Members of the Northern Irish legislative assembly (MLAs) met with Epilepsy Action and volunteers on Monday (September 11) to discuss what they can do to support people living with epilepsy.
The event took place at Parliament Buildings on the Stormont Estate in Belfast.
It was attended by a number of MLAs, including Sinn Féin’s Colm Gildernew and Jemma Dolan (Fermanagh and South Tyrone), Nicola Brogan (West Tyrone), Cathy Mason (South Down) and Ciara Ferguson (Foyle); the Ulster Unionist Party’s Robin Swann (North Antrim); and the Alliance Party’s Paula Bradshaw (North Belfast), Kellie Armstrong (Strangford) and Danny Donnelly (East Antrim).

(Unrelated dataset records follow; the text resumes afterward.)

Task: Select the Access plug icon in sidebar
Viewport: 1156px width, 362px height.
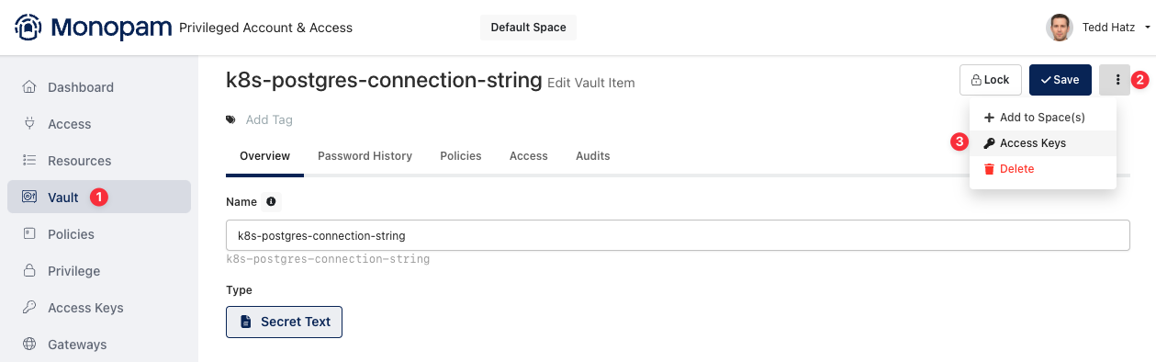Action: [x=29, y=124]
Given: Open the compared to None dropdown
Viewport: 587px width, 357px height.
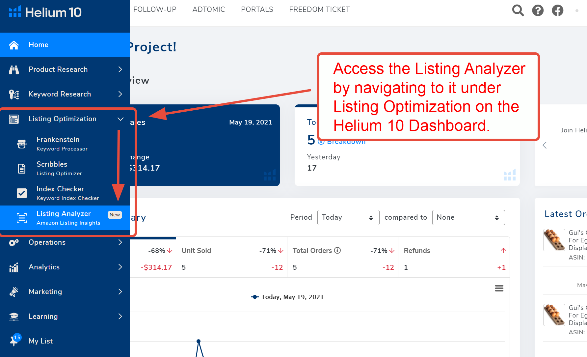Looking at the screenshot, I should click(468, 217).
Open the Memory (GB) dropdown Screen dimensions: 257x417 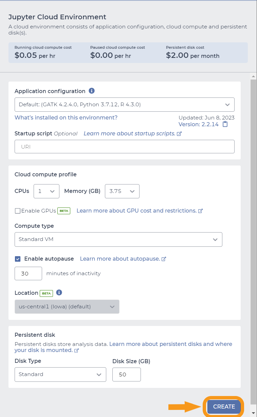[122, 191]
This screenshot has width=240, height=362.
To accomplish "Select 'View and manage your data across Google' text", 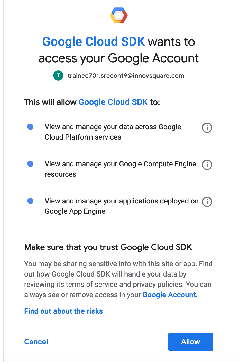I will [x=113, y=127].
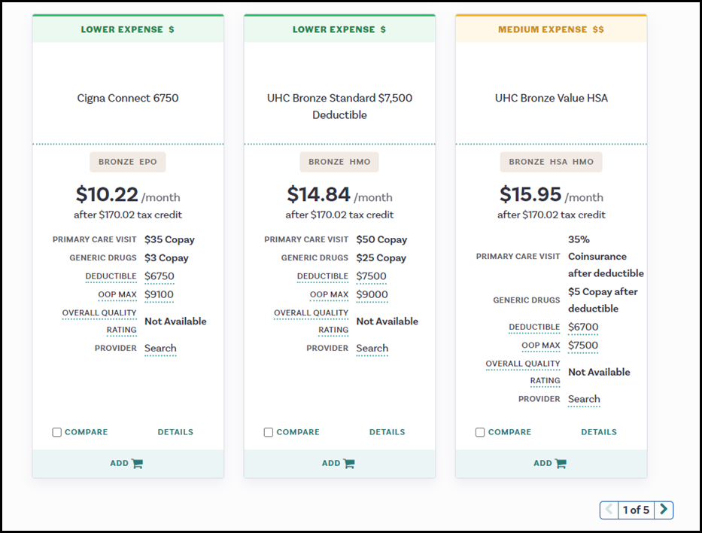Click the $9000 OOP max link
The height and width of the screenshot is (533, 702).
[x=372, y=295]
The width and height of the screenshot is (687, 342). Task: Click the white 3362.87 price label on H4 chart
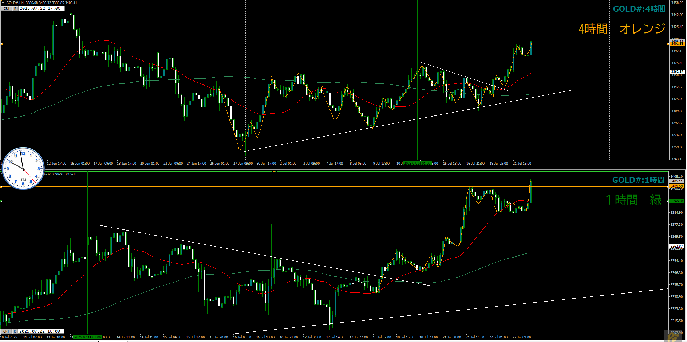click(677, 72)
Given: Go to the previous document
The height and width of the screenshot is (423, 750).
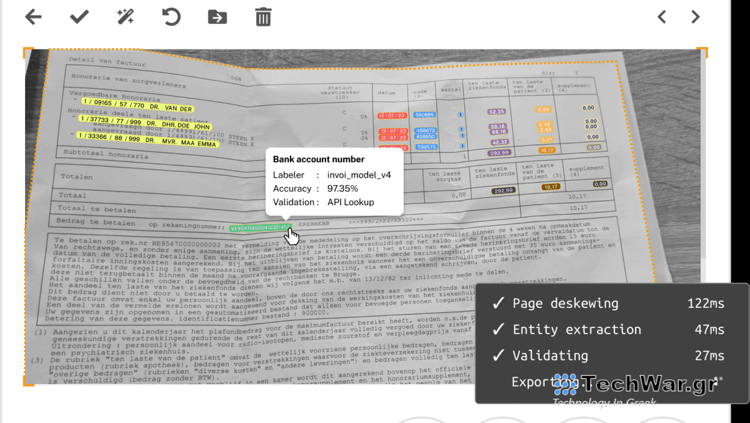Looking at the screenshot, I should 662,17.
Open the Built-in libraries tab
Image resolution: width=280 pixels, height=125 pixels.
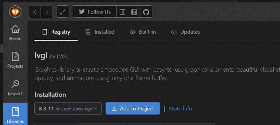pyautogui.click(x=143, y=32)
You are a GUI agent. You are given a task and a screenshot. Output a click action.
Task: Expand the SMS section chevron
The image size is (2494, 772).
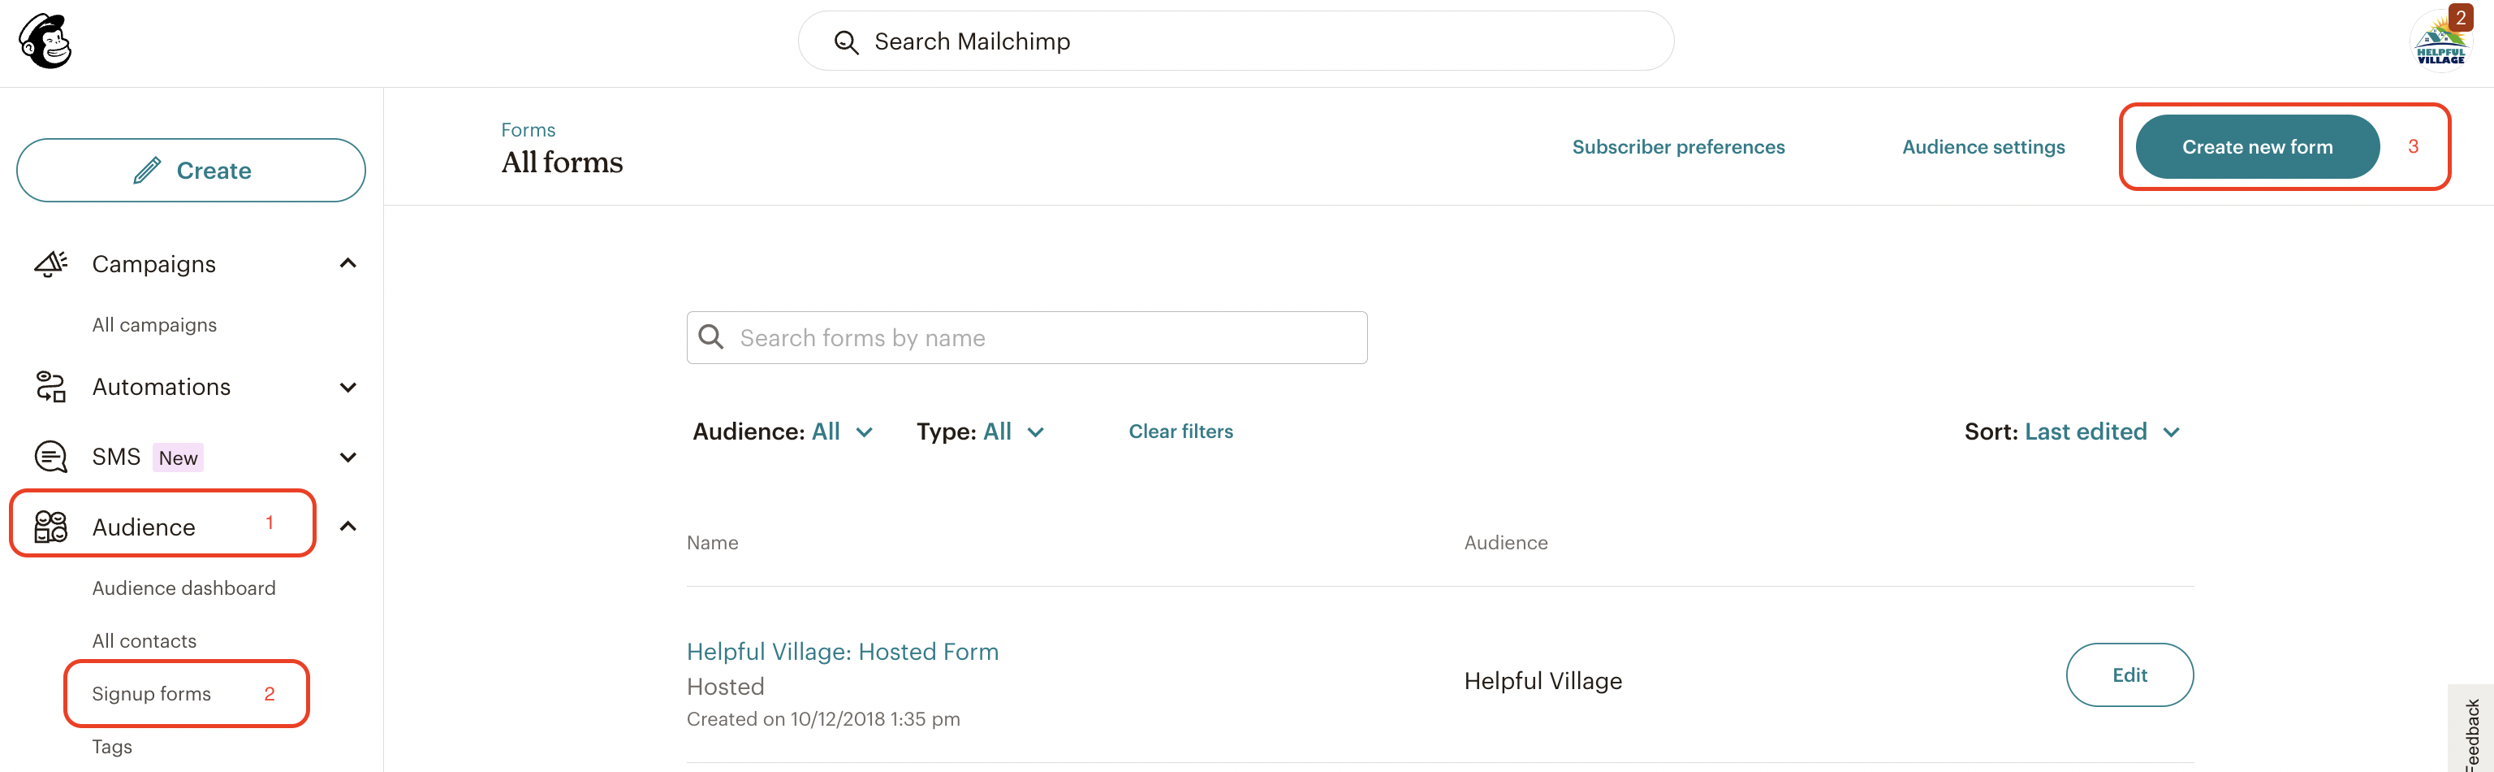349,457
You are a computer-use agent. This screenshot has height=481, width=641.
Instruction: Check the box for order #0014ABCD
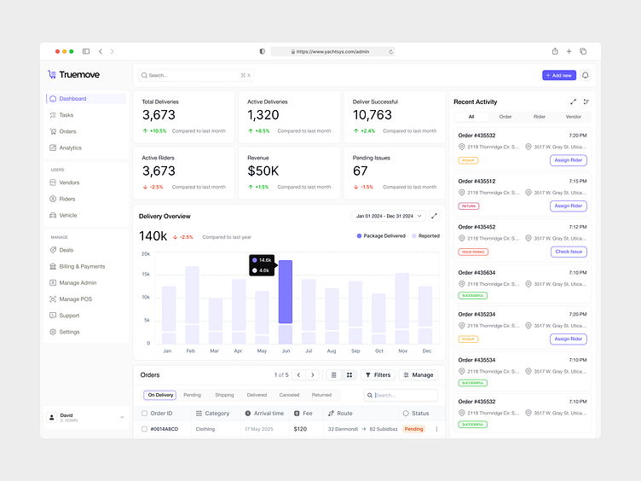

A number of people with epilepsy and those who care for people with epilepsy came to share their stories, including Paul Strain, Kerry Watkinson, Shauneen Simpson, John Scott, Samantha Campbell and Monica O’Neill.
It was organised by Epilepsy Action’s Northern Ireland policy and campaigns officer Jack Morgan and Northern Ireland manager Carla Smyth.
The MLAs heard directly from people living with the condition and people caring for them. Epilepsy Action also repeated its call for the Northern Irish parties to work together to restore Stormont and begin addressing these issues.
MLAs have agreed to work with Epilepsy Action on some of the issues raised by the speakers.
Campaigns officer Jack Morgan said: “Today was a great opportunity for MLAs to hear directly from people with epilepsy.
“Those in attendance shared their heartfelt stories and struggles associated with the condition, such as access to healthcare, mental-health provision, challenges with employment and accessing benefits and education.
“We hope that the MLAs in attendance now have a good understanding of the condition and are better able to assist their constituents.
“The event also provided a stark reminder that we do not have a functioning executive to help deal with these issues. We repeat our call for all parties to work together in restoring the assembly.
“We will continue to engage with political representatives on behalf of people with epilepsy.”